One-off jobs on Kubernetes Nodes

In this article, I will walk you through how we ran one-off jobs on Kubernetes nodes as soon as they join the cluster.

Disclaimer: This is going in for a mutating approach which is against a lot of the principles Kubernetes stands for and you should do this only if you have no other option. We had no other option since our cloud provider did not allow custom OS images at the time of writing this.

Problem Statement

To drop CA certificates into the trust store of the container runtime of the node so that images can be pulled from registries running with certificates signed from a CA that is not well known.

Future Support

The solution we wanted to pick had to support both docker and containerd as container runtimes. This was because we were just a couple of weeks away from a Kubernetes version upgrade which also meant a change in container runtime from docker to containerd.

Docker had a simple task to be executed, mount the /etc/docker/certs.d folder in a container and create a folder mapping to the name of each registry domain, under which you copy the public CA certificate.

For containerd, the tasks were a little tricky, since containerd did not have a way to “hot reload” its trust store neither through its config.toml nor through the OS trust store. So here we needed a privileged container to restart containerd post copying of the certificates.

Solution

Scheduling

Given the goal was to run a task once and then terminate, Kubernetes jobs felt like the right candidate. The challenge though was that the task had to be run once on every node as soon as it joins the cluster. We needed a sort of node controller here which would create jobs and control the scheduling bypassing nodeName/nodeSelector in the job spec. Addition of the controller seemed an overkill and recovering from failures also seems quite challenging in terms of retries, reporting, etc.

Due to the execution on every node aspect, a DaemonSet felt like a better fit but that meant we had to wrap it up with an infinite sleep else the control plane will launch a new pod once the DaemonSet pod reaches the Completed state. Also, after one execution, the pod was no longer needed and running a privileged container when not needed is bad from a security perspective. To tackle this, we took a 3-step approach.

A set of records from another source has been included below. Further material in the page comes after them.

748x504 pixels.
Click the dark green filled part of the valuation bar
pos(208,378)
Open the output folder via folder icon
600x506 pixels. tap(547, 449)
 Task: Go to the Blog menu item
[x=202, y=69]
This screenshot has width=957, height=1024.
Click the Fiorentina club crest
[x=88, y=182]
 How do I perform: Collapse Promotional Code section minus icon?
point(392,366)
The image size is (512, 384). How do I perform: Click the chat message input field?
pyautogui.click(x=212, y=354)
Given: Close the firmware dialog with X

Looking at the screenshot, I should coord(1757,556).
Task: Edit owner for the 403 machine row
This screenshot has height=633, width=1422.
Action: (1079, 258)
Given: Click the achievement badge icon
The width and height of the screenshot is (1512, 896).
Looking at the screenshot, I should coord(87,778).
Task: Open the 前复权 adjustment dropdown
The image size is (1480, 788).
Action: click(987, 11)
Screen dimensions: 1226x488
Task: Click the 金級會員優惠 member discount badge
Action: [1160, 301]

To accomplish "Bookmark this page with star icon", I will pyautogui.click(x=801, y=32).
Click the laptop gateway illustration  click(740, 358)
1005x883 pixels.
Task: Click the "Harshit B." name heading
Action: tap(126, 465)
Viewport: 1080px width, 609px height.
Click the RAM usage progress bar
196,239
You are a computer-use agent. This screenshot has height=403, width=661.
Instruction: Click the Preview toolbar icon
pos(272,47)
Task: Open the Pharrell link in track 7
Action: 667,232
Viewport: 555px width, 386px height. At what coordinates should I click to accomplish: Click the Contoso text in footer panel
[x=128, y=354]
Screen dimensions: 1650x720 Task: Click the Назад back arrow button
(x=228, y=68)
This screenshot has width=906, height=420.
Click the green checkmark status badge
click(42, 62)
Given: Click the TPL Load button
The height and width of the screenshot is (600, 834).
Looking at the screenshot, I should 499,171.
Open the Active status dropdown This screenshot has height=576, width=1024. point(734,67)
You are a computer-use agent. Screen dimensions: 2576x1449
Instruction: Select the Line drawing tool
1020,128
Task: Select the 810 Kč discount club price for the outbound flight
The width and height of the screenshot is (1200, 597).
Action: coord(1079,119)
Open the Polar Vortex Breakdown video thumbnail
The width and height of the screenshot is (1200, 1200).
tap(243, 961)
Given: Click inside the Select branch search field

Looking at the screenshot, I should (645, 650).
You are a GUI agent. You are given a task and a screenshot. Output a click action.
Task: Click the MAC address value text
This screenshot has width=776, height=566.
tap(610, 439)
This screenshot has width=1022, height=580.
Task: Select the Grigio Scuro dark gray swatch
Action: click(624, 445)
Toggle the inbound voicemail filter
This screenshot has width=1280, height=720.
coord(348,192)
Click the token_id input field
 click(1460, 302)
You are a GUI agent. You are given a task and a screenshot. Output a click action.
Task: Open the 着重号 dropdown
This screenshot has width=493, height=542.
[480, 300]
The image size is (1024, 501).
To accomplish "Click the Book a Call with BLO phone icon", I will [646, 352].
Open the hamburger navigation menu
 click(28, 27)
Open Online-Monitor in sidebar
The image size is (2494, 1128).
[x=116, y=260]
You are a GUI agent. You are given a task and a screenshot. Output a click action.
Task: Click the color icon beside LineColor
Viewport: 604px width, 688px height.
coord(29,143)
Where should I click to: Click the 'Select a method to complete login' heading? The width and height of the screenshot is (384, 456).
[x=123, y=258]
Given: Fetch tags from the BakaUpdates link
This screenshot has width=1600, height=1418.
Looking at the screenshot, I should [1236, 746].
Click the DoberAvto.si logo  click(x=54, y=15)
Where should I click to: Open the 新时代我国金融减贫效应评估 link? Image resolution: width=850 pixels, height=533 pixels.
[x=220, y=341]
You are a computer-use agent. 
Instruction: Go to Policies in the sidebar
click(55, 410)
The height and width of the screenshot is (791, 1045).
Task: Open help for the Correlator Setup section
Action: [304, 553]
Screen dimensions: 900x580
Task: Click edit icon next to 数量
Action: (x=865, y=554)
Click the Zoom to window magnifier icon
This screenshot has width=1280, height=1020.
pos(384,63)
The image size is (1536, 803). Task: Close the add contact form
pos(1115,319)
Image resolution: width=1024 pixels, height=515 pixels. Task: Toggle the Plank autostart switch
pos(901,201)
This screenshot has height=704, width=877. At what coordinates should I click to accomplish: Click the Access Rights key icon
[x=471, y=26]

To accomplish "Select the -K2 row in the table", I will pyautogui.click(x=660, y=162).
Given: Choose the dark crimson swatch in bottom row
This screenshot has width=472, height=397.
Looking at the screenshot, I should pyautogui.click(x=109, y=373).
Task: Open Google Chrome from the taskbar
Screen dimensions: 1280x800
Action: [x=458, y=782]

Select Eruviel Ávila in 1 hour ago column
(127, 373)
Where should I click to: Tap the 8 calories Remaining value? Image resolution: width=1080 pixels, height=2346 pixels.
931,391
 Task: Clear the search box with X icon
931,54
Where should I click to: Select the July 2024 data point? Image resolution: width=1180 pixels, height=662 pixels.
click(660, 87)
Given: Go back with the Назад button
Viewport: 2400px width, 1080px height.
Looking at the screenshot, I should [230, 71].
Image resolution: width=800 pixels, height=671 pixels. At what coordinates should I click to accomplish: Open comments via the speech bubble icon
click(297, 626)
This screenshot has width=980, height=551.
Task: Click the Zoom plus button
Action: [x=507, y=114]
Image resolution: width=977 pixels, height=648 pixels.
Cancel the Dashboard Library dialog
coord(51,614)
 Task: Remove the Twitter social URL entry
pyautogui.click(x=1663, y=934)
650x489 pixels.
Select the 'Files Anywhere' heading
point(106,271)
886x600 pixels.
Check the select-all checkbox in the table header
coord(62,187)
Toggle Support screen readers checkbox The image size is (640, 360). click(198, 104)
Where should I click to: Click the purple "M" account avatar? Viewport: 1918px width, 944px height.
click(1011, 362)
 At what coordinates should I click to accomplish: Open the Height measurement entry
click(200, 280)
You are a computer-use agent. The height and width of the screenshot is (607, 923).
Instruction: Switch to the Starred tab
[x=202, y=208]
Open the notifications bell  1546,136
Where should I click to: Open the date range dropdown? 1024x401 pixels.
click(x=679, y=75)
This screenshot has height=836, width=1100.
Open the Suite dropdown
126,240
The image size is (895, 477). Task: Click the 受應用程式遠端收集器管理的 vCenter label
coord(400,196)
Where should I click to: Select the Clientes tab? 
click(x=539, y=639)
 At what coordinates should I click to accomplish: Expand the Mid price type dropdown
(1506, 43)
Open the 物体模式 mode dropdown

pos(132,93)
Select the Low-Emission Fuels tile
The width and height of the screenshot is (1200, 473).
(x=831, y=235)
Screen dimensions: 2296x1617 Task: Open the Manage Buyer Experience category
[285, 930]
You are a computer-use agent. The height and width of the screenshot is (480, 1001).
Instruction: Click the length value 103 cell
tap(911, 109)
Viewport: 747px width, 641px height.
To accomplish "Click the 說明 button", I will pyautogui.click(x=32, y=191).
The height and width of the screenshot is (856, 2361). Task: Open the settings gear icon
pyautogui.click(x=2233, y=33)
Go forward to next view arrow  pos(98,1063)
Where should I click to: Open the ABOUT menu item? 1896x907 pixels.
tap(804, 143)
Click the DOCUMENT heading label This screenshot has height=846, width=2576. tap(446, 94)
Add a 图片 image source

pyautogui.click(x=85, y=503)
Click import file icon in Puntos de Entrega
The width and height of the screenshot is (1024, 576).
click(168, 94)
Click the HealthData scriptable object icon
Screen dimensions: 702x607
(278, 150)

1. Add an additional label to the node configurations in the cloud templates for all nodes.
2. Set that label as the nodeSelector for the DaemonSet.
3. After the execution of the certificate deployment, have the pod unlabel its node. The node’s name couple is passed to the node using the Downward API or Environment Variables.

This did need an extra ClusterRole and ClusterRoleBindingbut allowed us to piggyback on the internal Kubernetes implementations for scheduling and for clean termination of the pod once execution was complete. Additionally, retries in case of intermittent failures became trivial by just exiting with a non-zero exit code and the pod would be restarted without any extra logic.

Sequencing

Of course, we had to pull this image from a registry with a well-known CA certificate else we would be in a chicken-and-egg situation.

This task had to be run very early in the lifecycle of the node since the image pull of all other pods depended on the execution of this container. We used a system-node-critical priority class to ensure that these pods are deployed first. In general, always have a priority class defined for all DaemonSet pods higher than any other workloads so that you can ensure that all DaemonSet pods are always scheduled on necessary nodes.

Limitations

Couple of limitations observed in the deploying of certificates in this approach were with nodes having containerd as the container runtime. When pods were scheduled while containerd was still starting we observed pods going into ImagePullBackoff or ImageInspectError statuses since the kubelet could not connect to containerd sock. Once containerd restarted, the execution would continue seamlessly. This was something we decided to live with since we were eventually consistent and the only solution that came to mind was to stop the kubelet before containerd restart and start it after, but we knew that failure in one of the intermediate steps would result in node failure and recovery would mean a new node scale up and/or manual intervention.

Conclusion

I repeat, the above approach was purely to tackle the limitation of the cloud provider not allowing custom OS images and as much as possible these configurations should be baked in, but when it is not possible, this hack worked well for us.